*The exercise:*
Show every line of the material below that contains the word "Privacy".

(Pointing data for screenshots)
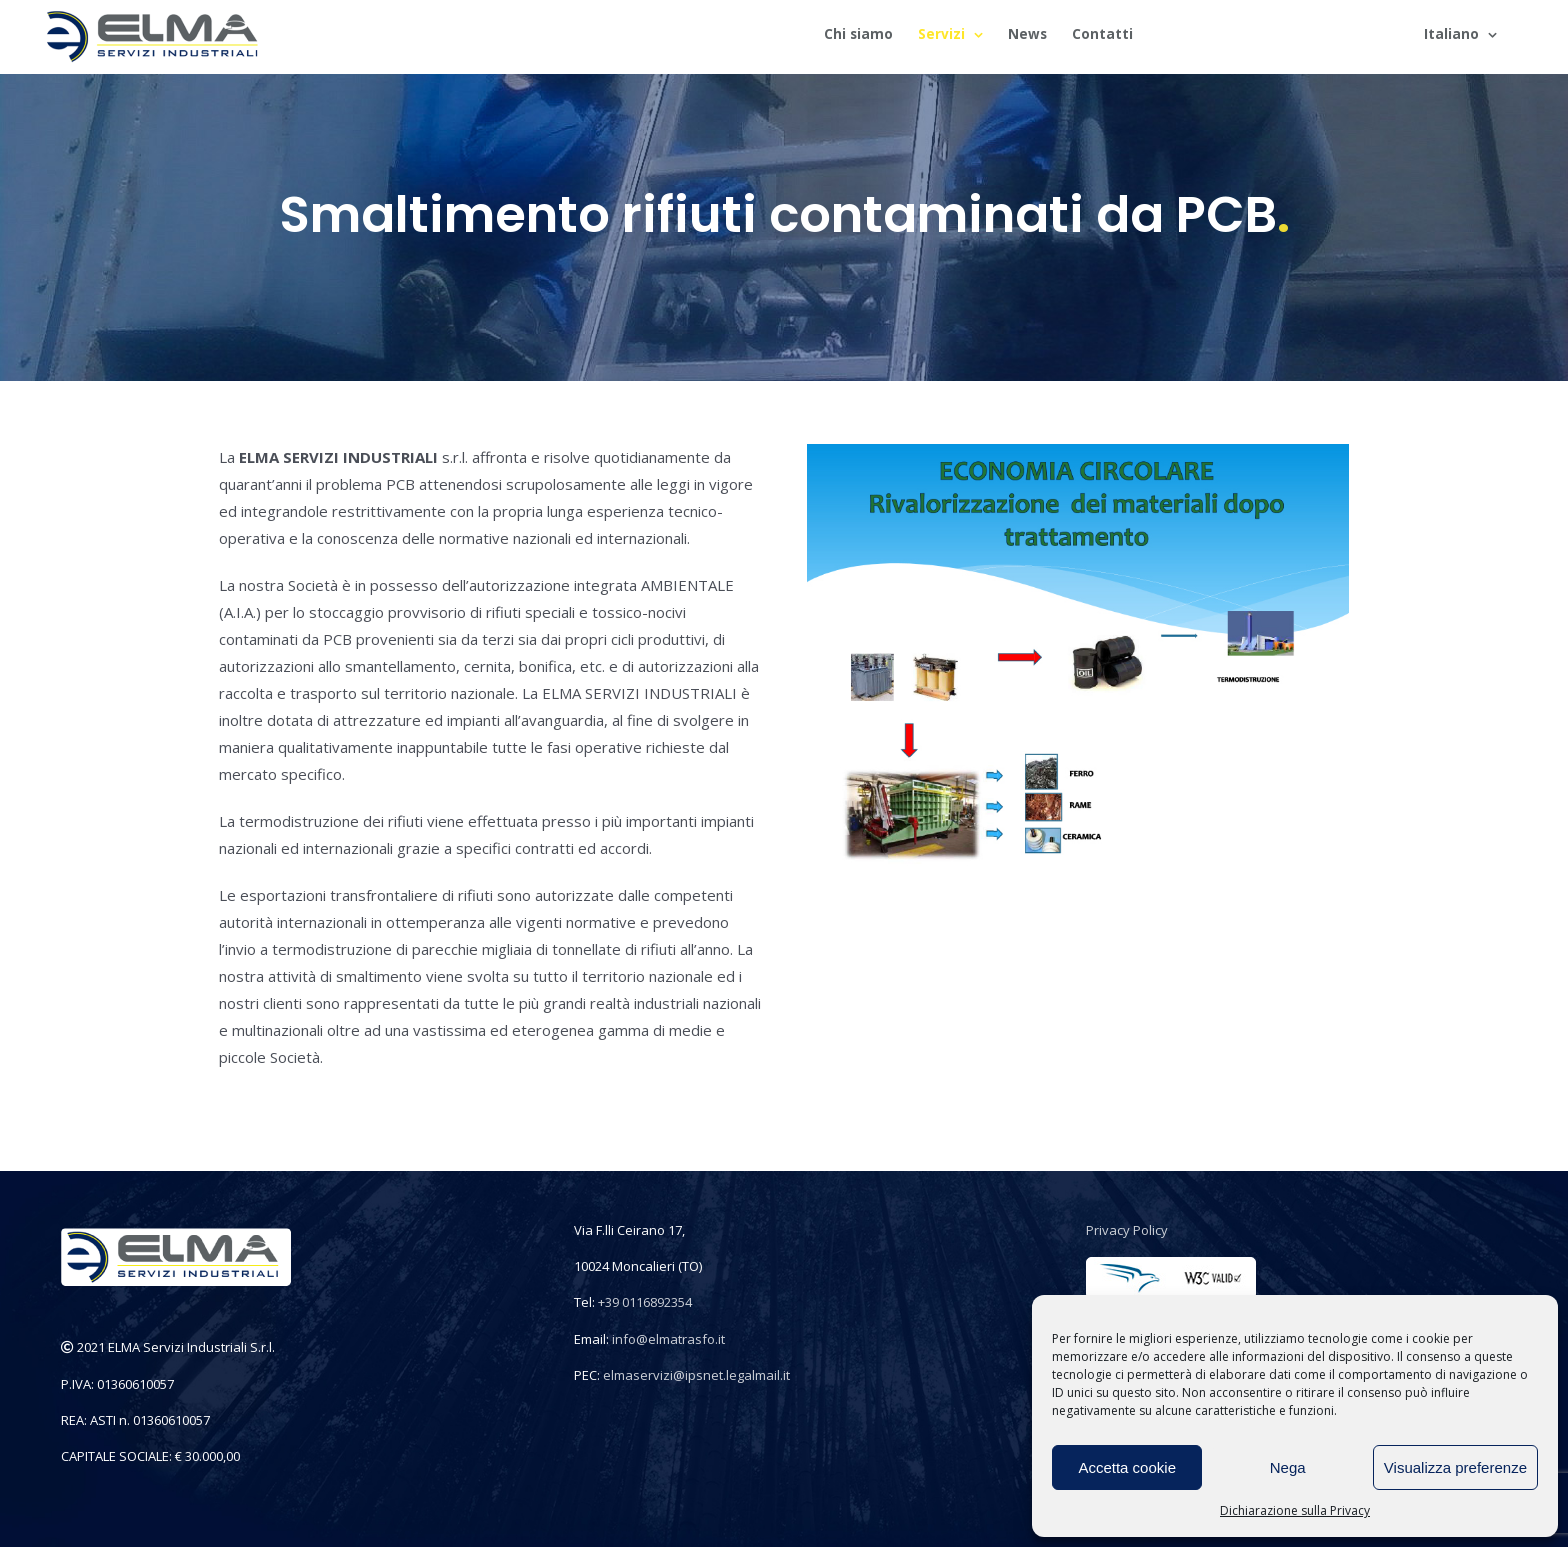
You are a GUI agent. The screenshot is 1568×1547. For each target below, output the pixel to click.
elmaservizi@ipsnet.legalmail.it (696, 1375)
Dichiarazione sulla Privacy (1295, 1510)
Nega (1288, 1467)
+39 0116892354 (645, 1302)
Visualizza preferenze (1455, 1467)
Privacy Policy (1127, 1230)
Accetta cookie (1127, 1467)
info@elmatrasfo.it (668, 1339)
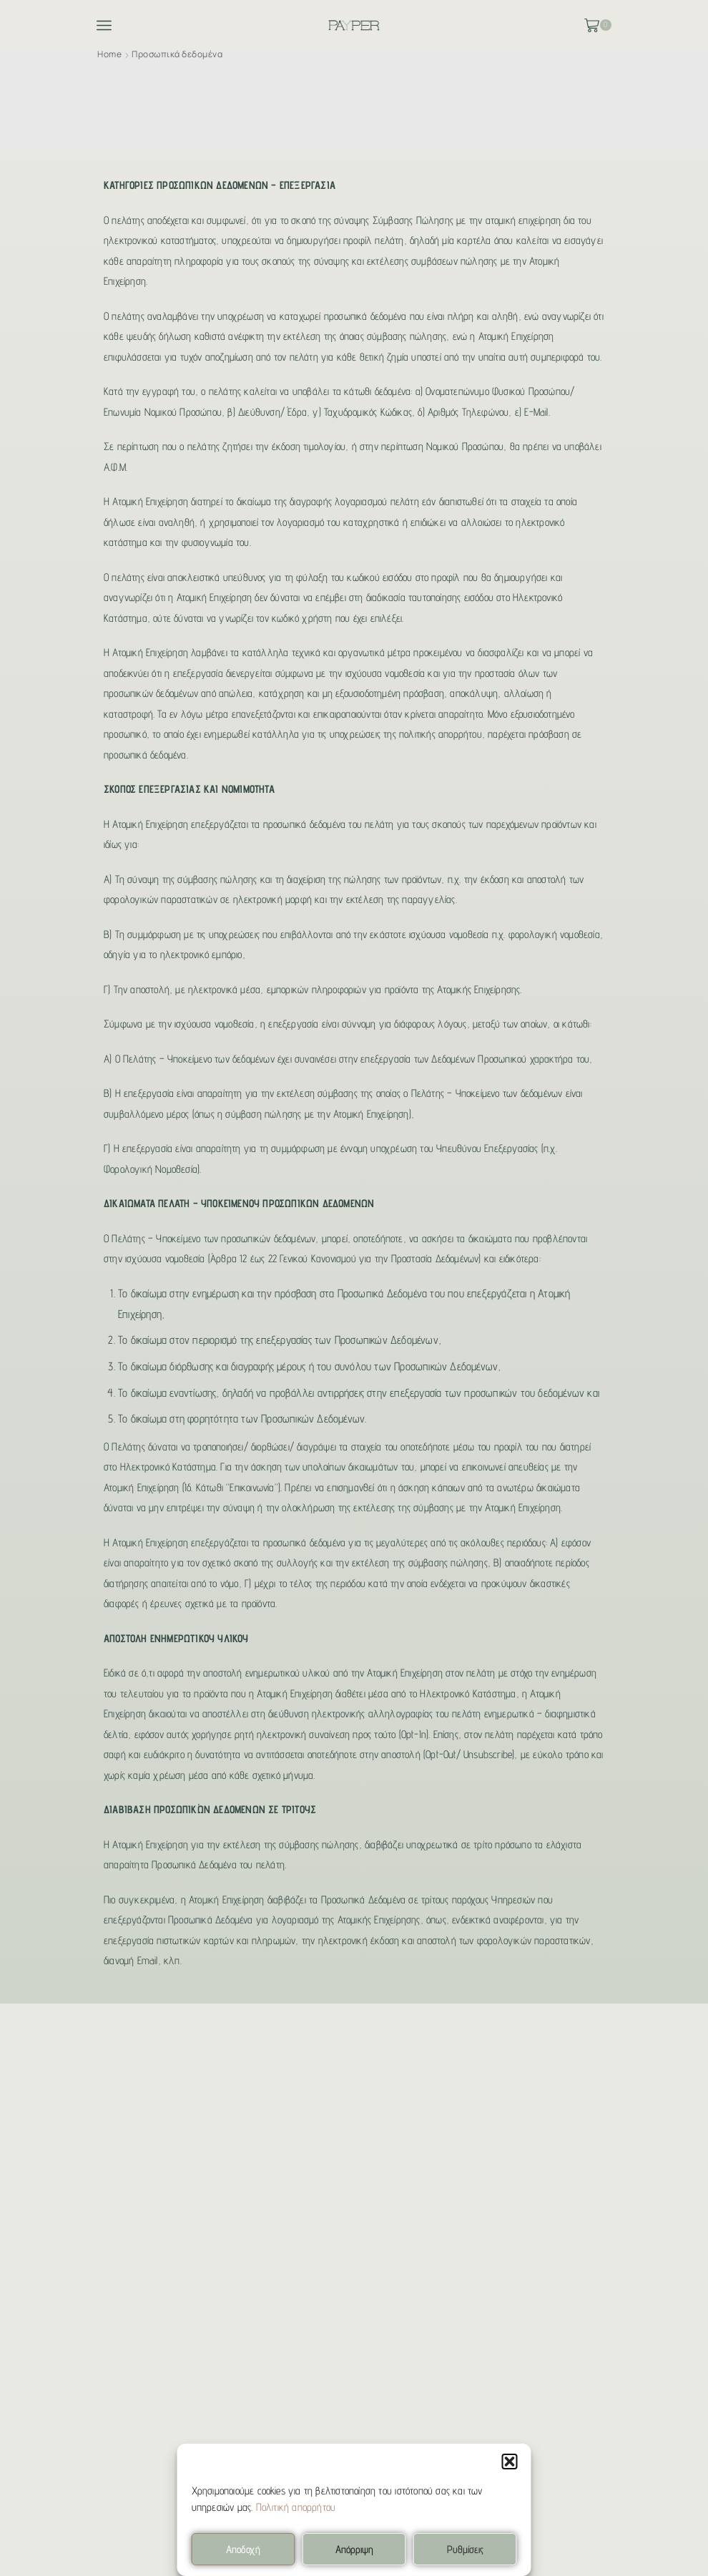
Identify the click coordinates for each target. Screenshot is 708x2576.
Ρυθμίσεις (465, 2549)
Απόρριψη (354, 2549)
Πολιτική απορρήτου (296, 2507)
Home (109, 54)
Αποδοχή (243, 2549)
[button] (510, 2461)
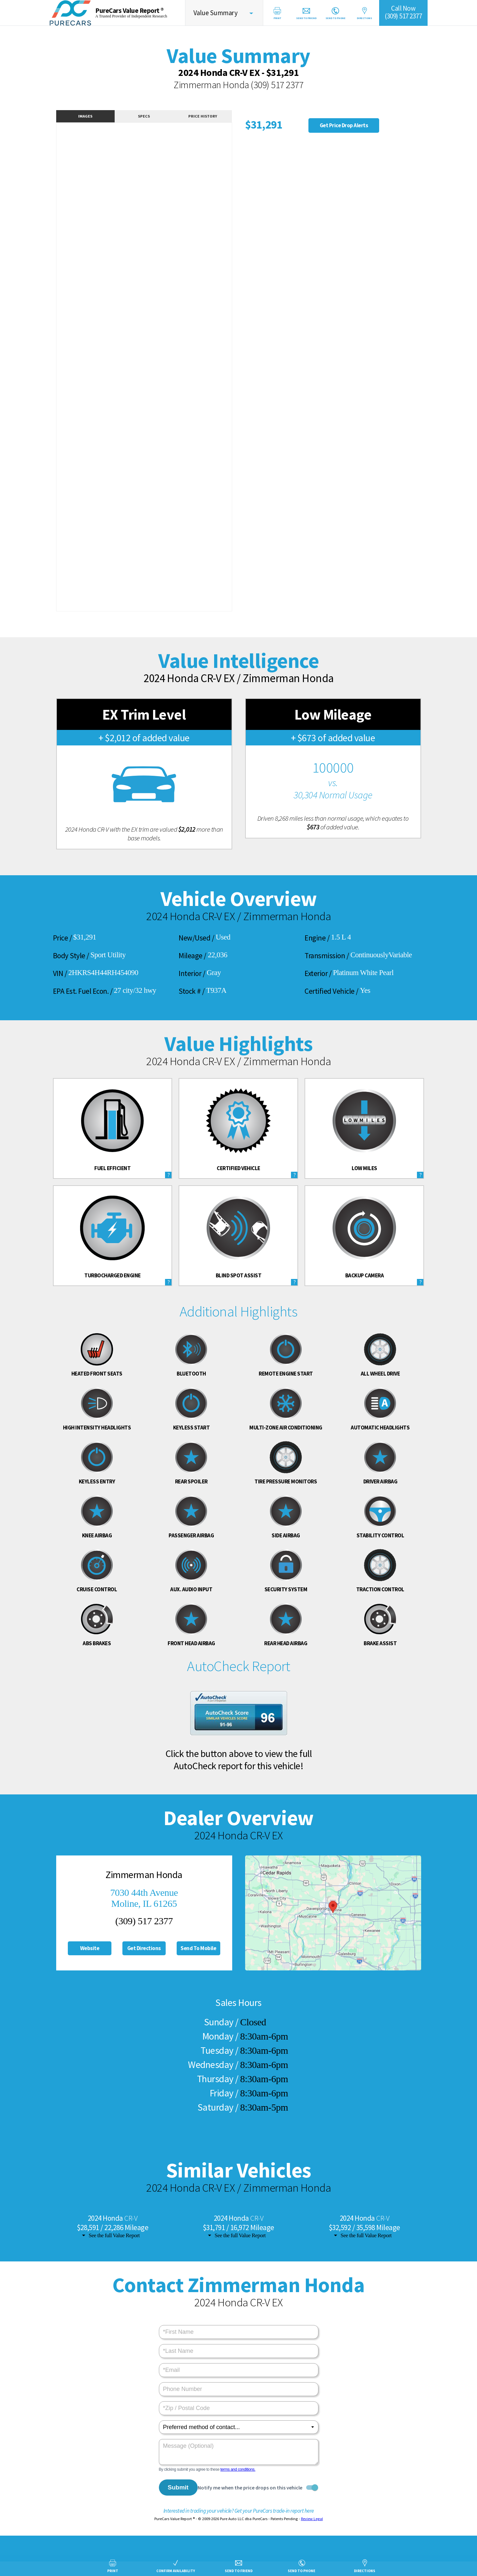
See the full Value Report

*Solution:*
Dichiarazione sulla Privacy (1295, 1510)
Privacy Policy (1127, 1230)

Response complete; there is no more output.